We are prepared to reschedule our upcoming events, if necessary, and will be communicating directly with our various audiences regarding updates.
We are utilizing technology and shifting all of our meetings to video/phone calls. If we have a meeting set up with you in the near future, we will get in touch with details on how to join the meeting remotely.
We are monitoring official advice and updates related to the spread of COVID-19 (novel coronavirus) in our region and taking action accordingly. We’re relying on up-to-date, fact-based information from entities such as Tribal health departments, peer organizations, and governments (Tribal, local, state, and federal).
COVID-19 and Indian Country:
We commend the Tribal governments in our region for demonstrating leadership around the response to COVID-19. They’re setting an example on a local, state, and national level for thoughtful, evidence-based, and community-centered pandemic response protocols. For example, they’re leveraging their sovereignty to implement travel bans, limitations on outside visitors, and social programs to support their citizens during this difficult time. Our Tribal partners are demonstrating their generosity by donating money and supplies, opening their homes to those in need, and being good relatives to one another.

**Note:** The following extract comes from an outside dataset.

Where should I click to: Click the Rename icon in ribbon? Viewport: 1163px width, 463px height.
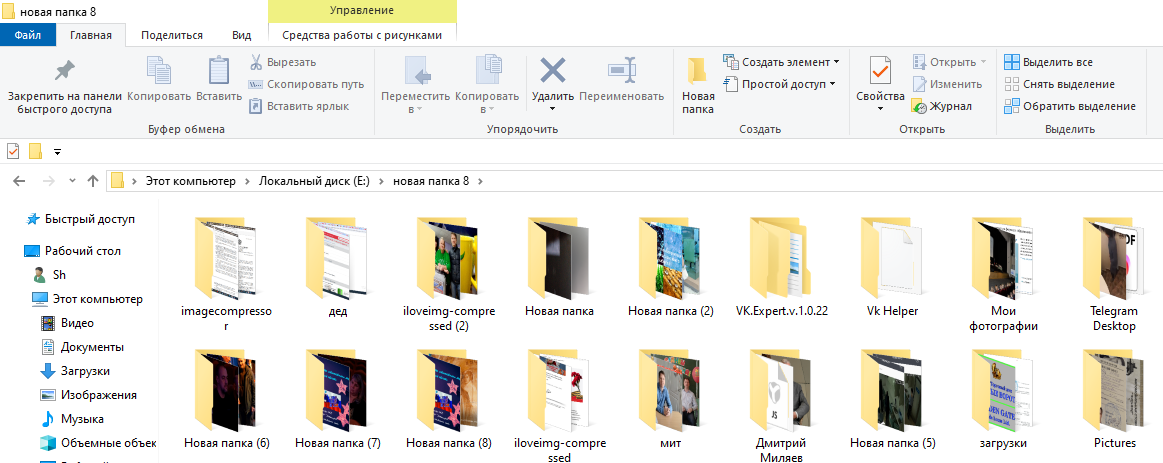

When talking about COVID-19, it’s important to acknowledge the impact of historical trauma on the health of our communities. Many Indigenous people have underlying health conditions and compromised immune systems; research demonstrates the serious impacts that historical trauma, colonization, and oppression have on immune system health. On top of this, the federal government has failed to meet its obligations to provide adequate healthcare services for Native nations. As we think about precautions to help prevent the spread of COVID-19, we must acknowledge that individual communities experience this threat differently based on their current realities. In solidarity with our Tribal partners and the Indigenous leaders in our network, we are exercising an abundance of caution in our response to COVID-19.
The situation is changing rapidly. We will do our best to keep this information updated to reflect the current reality and to keep our various constituencies informed.